Winter Birds of the Refuge: Rough-legged Hawk
If you have been bird watching in Vermont in the last month you may have been lucky enough to spot one of the area’s winter visitors: the rough-legged hawk (Buteo lagopus). This large bird of prey gets its common name from the fact that feathers cover its legs all the way to its toes. Although its feathered legs are good diagnostic characteristics, it is also identified by its large size (wing span of up to 4.5 feet), dark patches under each wing, a white patch at the base of the tail and a dark band at the tip of the tail. There are two color phases or morphs of the rough-legged hawk: a light phase which is most common and a dark phase.

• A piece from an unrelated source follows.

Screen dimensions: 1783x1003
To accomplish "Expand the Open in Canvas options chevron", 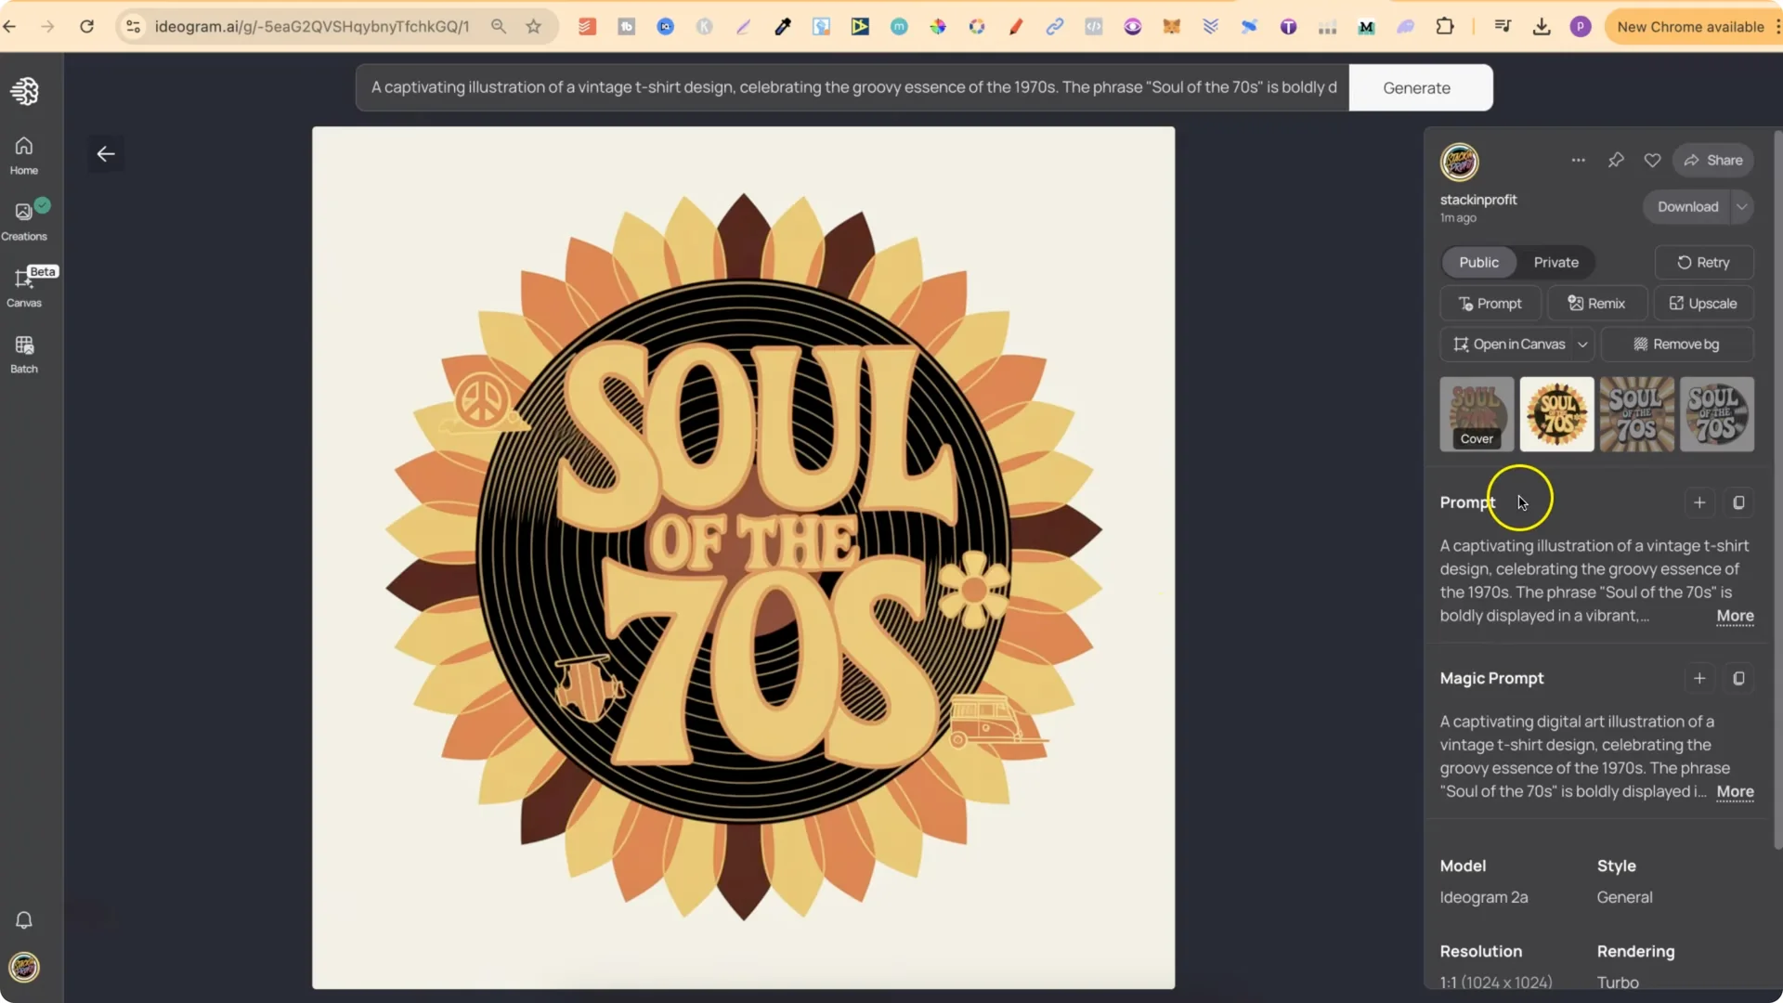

Rough-legged hawks typically breed in the far north, in the tundra and boreal forests of northern Canada and Alaska. This bird migrates south for the winter in search for food and is more common in the northern United States. However, rough-legs are often seen in Vermont during the fall and winter months. During Christmas Bird Counts over the past 10 years an average of 75 rough-legged hawks have been counted throughout Vermont.
The Missisquoi National Wildlife Refuge provides ideal hunting grounds for rough-legged hawks during the winter months. These birds require open areas such as old fields, wet meadows, bogs and marshes for hunting. They feed primarily on small mammals such as voles and mice during the winter months but will take other prey when available. If you are lucky enough to see a rough-legged hunt you may see it make passes back and forth over fields and meadows or hover in place while searching for prey.
Ideal areas to look for rough-legged hawks on the refuge are the fields along Tabor Road and the walking the Old Railroad Passage Trail. Rough-legged hawks typically begin migrating back to their northern breeding ranges by March so be sure to get out this winter, visit the refuge and watch one of the Vermont’s wintering birds of prey.